HOW TO COMPLETE THIS TASK » The lines from the start of the records below through the line containing "Select the first" are to be copied exactly, both ends included, with nothing added.

(Pixel coordinate grounding data)
___
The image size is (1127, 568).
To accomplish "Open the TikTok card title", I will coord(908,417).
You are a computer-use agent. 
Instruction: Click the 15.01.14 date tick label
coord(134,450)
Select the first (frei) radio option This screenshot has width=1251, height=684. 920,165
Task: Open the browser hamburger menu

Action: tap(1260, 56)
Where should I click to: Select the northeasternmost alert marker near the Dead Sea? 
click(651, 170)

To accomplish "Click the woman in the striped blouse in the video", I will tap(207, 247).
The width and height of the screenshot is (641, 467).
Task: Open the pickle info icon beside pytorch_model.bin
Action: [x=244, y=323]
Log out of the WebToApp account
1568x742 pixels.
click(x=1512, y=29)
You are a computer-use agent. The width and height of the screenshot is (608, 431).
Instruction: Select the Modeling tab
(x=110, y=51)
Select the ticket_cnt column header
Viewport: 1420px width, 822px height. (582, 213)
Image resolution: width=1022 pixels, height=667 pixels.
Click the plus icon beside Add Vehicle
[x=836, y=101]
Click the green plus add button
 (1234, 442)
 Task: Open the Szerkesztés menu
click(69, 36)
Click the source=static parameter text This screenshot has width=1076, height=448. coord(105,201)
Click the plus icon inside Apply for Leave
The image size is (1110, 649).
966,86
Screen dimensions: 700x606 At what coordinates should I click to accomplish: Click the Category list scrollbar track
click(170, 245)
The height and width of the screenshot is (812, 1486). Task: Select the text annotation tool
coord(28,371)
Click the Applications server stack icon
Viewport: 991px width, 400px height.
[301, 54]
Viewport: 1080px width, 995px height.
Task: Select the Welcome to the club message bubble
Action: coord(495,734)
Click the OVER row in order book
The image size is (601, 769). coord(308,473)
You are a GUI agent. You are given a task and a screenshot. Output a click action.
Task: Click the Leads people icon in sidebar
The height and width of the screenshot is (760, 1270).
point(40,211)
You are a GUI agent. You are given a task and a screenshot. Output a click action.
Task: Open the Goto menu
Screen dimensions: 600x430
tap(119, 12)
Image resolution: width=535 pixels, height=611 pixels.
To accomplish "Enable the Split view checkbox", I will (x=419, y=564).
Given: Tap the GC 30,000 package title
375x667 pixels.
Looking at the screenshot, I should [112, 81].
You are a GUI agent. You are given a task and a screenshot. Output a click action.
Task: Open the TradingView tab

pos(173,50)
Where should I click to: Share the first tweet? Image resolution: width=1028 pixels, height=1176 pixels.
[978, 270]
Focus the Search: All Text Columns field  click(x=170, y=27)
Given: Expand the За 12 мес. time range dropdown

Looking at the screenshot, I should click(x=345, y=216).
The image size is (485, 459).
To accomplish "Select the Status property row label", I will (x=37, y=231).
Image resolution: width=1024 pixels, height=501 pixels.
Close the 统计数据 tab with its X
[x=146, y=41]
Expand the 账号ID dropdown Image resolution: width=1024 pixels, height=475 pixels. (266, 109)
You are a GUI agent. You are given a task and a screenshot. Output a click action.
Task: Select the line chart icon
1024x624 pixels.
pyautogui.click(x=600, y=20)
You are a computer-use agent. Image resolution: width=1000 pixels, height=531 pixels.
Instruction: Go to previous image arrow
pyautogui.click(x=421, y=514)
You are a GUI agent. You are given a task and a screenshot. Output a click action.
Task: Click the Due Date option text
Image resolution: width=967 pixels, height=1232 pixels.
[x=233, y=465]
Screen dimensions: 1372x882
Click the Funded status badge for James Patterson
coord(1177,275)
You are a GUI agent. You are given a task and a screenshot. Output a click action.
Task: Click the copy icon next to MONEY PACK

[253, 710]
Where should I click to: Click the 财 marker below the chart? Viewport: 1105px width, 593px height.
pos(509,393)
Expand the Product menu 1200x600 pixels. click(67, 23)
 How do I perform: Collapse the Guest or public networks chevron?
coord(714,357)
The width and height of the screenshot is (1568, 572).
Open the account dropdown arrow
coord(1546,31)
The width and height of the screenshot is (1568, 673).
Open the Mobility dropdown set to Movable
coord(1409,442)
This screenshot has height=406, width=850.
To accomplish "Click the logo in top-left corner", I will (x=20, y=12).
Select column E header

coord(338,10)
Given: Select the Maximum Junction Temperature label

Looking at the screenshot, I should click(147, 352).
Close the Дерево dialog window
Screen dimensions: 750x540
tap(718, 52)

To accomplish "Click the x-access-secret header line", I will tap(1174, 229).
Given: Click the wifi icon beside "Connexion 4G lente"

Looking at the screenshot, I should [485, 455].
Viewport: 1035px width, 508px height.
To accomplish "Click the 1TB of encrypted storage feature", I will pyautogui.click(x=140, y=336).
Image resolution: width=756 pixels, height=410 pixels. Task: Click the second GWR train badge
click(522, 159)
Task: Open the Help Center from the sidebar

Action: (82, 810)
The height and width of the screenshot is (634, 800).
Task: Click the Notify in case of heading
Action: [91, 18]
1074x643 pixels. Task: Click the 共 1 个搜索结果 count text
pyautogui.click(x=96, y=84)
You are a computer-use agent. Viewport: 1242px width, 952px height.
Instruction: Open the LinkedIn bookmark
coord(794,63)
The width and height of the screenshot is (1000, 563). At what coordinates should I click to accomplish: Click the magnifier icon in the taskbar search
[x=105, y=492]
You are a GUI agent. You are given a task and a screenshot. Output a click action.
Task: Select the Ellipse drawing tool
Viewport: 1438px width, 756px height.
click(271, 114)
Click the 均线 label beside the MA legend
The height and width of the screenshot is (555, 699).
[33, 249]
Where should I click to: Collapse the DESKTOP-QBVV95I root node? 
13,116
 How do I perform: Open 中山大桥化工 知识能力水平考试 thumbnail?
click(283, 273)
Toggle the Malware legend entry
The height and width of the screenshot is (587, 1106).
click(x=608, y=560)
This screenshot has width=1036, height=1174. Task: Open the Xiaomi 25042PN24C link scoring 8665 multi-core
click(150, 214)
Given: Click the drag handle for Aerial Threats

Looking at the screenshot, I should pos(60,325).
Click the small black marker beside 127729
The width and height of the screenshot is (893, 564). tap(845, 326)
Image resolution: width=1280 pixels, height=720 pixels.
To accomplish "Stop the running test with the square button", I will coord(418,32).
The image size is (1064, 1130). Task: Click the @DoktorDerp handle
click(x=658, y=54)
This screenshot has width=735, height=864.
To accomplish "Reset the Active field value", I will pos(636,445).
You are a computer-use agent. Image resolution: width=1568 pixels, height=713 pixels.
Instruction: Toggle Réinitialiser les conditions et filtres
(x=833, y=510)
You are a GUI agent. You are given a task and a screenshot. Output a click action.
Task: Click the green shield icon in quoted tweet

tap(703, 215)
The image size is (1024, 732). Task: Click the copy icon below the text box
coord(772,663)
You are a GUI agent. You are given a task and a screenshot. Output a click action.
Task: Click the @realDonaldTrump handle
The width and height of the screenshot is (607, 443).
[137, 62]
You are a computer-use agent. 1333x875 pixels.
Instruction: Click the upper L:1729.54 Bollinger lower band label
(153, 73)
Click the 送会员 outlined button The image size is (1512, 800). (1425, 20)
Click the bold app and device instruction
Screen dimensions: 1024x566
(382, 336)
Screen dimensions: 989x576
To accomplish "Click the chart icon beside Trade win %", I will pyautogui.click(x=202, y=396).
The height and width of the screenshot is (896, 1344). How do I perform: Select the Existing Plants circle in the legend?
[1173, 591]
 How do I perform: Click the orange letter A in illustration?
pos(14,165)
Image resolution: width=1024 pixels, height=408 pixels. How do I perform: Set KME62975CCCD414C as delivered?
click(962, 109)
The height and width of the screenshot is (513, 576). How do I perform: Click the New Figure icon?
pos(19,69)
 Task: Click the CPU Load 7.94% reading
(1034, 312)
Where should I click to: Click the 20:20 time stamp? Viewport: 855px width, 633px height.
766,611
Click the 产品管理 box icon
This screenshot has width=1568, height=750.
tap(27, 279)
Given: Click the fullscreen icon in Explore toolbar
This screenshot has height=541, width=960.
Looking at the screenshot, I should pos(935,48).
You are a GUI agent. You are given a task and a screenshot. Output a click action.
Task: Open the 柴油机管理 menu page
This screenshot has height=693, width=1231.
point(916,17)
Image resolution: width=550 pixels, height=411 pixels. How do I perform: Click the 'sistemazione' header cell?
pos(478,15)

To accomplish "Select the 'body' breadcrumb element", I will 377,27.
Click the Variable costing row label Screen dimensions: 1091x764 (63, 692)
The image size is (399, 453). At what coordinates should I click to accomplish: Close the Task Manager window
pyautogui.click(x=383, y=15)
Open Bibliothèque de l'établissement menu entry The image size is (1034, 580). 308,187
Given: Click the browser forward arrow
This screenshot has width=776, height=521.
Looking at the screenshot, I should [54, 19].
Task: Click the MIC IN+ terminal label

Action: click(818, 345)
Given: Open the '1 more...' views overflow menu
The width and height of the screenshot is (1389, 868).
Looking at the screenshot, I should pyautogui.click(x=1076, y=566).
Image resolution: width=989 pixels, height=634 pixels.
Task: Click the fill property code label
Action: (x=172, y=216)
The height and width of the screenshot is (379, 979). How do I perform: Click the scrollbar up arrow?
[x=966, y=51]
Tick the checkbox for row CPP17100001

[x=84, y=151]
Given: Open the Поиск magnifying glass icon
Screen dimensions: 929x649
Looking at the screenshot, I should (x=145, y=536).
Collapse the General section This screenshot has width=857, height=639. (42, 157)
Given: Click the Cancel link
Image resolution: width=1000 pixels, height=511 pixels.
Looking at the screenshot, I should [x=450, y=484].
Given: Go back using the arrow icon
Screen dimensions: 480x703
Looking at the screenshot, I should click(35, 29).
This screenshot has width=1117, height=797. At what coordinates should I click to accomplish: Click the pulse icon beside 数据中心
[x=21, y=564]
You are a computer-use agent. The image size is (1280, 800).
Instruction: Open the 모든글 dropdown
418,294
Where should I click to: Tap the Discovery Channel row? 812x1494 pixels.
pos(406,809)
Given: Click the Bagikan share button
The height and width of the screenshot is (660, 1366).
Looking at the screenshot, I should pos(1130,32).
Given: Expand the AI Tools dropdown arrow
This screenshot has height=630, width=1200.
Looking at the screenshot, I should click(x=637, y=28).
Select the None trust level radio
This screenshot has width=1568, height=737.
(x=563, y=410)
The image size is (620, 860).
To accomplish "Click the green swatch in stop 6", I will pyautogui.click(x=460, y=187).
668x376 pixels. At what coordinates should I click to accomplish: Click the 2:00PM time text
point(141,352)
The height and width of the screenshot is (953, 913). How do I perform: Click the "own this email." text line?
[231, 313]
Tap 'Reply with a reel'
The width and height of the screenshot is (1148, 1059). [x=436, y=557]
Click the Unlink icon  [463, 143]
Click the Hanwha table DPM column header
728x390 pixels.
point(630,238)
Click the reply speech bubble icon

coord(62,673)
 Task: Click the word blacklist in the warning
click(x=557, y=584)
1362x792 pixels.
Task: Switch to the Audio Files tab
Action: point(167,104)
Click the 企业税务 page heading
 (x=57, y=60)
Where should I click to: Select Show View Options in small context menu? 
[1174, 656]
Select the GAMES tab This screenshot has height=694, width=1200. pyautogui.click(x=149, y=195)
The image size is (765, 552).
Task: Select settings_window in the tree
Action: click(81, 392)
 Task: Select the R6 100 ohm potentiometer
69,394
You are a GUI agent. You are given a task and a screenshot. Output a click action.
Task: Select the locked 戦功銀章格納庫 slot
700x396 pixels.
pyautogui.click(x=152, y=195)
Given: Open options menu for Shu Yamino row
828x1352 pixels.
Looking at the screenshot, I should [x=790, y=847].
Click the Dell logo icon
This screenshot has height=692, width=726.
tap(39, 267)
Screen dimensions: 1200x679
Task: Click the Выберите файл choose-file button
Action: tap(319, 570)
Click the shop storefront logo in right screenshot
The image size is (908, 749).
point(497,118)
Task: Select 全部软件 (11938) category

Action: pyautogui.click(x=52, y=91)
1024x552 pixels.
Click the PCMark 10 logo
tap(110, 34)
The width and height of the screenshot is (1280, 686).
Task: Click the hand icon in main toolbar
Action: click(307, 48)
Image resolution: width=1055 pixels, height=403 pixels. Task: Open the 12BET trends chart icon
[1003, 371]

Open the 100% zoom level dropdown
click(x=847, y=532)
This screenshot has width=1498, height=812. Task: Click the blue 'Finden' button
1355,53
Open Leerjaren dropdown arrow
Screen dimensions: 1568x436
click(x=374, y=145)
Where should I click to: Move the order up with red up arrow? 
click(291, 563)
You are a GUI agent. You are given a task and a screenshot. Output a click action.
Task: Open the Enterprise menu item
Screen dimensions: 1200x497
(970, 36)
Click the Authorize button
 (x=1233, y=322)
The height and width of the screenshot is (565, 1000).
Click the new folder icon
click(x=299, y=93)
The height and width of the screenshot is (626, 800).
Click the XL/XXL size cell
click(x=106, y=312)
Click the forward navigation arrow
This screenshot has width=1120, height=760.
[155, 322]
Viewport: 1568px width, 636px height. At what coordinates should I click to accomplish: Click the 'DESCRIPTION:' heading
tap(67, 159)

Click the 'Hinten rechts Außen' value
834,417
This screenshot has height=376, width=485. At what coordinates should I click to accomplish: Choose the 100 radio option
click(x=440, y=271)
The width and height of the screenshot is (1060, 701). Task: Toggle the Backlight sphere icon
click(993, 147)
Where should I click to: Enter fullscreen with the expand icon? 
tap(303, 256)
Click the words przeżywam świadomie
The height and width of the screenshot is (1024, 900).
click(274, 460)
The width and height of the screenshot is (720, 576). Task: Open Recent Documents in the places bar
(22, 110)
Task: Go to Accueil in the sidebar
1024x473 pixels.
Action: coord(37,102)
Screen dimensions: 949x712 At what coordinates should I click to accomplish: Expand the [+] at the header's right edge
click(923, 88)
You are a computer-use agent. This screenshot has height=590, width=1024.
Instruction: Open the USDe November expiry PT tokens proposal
___
EXERCISE SOLUTION »
The image size is (1127, 568).
To accomplish "Open the TikTok card title", I will coord(908,417).
You are a computer-use agent. 
Instruction: Click the 15.01.14 date tick label
coord(134,450)
Select the first (frei) radio option This screenshot has width=1251, height=684. 920,165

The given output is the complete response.